By Alberto Masliah
Duke 2, Yale 0. But the Blue Devils’ latest triumph is due to their unique lemur facility, not their jump shot.
Professor Anne Yoder, a biologist who teaches “Evolution of Mammals,” will arrive on Duke University’s Durham campus Aug. 1 and take over as director of Duke University Primate Center as of Jan. 1, 2006. She follows former Yale College Dean Richard Brodhead, who started as president at Duke last fall.
Yoder’s research delves into the evolutionary history of mammals, specifically the workings of lemurs and their environment. She also studies the biogeography, or geographic distribution of species, of Madagascar, the island home of the lemurs. These animals, which make up half of the primate evolutionary tree, are largely ignored in the study of primatology, she said, and the Duke center is the only institute in the world devoted entirely to their study.
“In short, they have the lemurs,” Yoder said. “I love Yale, and I have had some very happy and productive years here. Because they have this center devoted to lemurs, it is the one job that would have taken me away from here.”

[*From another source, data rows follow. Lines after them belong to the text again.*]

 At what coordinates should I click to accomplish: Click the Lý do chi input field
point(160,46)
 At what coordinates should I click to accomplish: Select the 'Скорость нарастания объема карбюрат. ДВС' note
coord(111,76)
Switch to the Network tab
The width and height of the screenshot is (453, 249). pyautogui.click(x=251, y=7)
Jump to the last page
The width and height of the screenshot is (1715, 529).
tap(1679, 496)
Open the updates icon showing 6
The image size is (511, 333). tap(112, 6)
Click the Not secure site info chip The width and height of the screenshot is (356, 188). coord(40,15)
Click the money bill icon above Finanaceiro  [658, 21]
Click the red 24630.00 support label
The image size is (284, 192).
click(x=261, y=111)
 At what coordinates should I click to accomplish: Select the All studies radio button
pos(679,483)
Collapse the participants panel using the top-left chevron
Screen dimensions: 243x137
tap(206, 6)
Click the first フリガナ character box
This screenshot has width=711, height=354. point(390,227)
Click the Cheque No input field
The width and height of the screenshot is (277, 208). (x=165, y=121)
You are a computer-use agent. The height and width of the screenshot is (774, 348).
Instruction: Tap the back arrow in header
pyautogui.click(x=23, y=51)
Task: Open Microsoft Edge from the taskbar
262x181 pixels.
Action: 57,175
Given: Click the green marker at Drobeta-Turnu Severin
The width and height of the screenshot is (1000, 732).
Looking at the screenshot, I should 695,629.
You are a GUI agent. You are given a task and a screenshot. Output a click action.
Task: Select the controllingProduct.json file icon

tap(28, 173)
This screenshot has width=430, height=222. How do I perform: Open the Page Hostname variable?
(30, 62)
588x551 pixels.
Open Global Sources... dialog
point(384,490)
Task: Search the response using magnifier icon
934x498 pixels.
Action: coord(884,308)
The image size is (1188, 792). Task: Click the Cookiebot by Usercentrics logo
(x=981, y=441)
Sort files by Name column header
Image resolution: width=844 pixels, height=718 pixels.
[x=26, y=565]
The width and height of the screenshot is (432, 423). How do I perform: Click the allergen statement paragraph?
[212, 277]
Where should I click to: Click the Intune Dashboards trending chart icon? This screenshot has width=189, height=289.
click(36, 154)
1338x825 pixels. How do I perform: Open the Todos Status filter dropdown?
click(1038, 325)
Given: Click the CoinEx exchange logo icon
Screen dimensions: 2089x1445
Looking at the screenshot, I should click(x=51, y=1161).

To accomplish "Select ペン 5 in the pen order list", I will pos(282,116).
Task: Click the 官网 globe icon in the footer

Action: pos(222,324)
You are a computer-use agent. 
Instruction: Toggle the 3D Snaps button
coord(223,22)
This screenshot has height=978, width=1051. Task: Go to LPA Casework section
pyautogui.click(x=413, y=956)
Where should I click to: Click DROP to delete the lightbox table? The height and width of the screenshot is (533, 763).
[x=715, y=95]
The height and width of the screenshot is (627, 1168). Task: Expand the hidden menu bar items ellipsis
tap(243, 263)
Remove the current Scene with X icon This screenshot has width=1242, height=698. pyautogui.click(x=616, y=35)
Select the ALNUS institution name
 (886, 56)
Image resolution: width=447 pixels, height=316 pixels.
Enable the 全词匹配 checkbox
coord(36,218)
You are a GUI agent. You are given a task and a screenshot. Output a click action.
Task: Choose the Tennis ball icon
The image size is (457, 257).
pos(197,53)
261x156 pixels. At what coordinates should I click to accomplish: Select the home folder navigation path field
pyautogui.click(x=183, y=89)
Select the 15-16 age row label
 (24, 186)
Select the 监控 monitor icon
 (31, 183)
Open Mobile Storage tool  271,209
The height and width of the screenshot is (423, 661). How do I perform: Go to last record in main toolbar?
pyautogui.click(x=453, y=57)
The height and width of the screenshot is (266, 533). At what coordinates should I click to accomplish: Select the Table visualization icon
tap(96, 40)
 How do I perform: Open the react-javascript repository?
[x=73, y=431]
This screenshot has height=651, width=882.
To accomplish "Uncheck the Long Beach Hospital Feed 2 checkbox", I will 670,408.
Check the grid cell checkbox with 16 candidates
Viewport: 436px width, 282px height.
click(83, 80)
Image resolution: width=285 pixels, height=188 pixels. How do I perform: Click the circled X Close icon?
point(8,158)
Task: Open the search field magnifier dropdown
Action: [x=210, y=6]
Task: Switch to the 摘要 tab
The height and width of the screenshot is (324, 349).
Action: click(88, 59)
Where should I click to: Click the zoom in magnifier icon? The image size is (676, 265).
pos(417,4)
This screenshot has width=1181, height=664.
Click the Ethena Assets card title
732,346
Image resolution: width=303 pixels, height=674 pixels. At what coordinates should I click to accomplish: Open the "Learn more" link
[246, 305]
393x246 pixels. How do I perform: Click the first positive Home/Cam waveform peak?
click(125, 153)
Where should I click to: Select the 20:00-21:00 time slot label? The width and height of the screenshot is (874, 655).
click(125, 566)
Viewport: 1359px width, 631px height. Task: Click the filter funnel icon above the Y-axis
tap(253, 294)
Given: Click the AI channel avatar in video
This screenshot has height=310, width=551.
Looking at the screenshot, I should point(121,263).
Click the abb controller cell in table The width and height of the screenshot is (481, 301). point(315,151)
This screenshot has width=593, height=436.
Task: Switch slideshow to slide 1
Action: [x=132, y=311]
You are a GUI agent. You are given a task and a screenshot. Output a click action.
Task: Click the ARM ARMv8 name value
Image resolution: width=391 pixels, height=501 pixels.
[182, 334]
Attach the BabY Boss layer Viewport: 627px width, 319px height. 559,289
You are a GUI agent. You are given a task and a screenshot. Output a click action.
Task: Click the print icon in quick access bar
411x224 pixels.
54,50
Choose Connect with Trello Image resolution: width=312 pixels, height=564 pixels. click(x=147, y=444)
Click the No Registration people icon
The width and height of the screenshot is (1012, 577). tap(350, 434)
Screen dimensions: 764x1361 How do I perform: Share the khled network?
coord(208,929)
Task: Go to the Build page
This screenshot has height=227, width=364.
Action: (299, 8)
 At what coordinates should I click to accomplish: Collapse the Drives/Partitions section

The center boasts the world’s largest collection of endangered primates and focuses on multiple aspects of primate study, such as research, teaching and conservation.
Yoder said she was attracted to Duke because it possesses an academic infrastructure Yale lacks.
“There is only so much research you can achieve alone, whereas at a center like this one, I can interact with other researchers on everything related to lemurs — reproductive physiology, genomics, behavioral ecology and so forth,” she said.
A North Carolina native, Yoder is no stranger to Duke. She received her Ph.D. from the university in 1992. Yoder said she was inspired to work with lemurs when she toured the center as an undergraduate at the University of North Carolina, Chapel Hill.
“It was a sudden awakening for me,” Yoder said. “It was an amazing, very sudden event.”
The University community has witnessed the previous exodus of faculty to Duke. Brodhead said this is not an oddity in the world of competitive academia.
“Competitive institutions like Yale and Duke are always going after the best people,” Brodhead said through Duke Vice President John Burness. “Sometimes it is from Yale to Duke and other times from Duke to Yale. In this case, Professor Yoder already had relations to the Primate Center beforehand.”
It is still unclear if Yoder will take other faculty with her, although she does intend to be accompanied by a graduate student and a postdoctoral fellow. She still has not decided who those students will be.
Currently, she mentors undergraduate and graduate students, as well as fellows working in her lab.
“I have been working with her for about six years now, and although it is sad to see her leave, this is a good move for her,” Kellie Heckman GRD ’05, one of Yoder’s students, said. “She is a role model for female scientists everywhere.”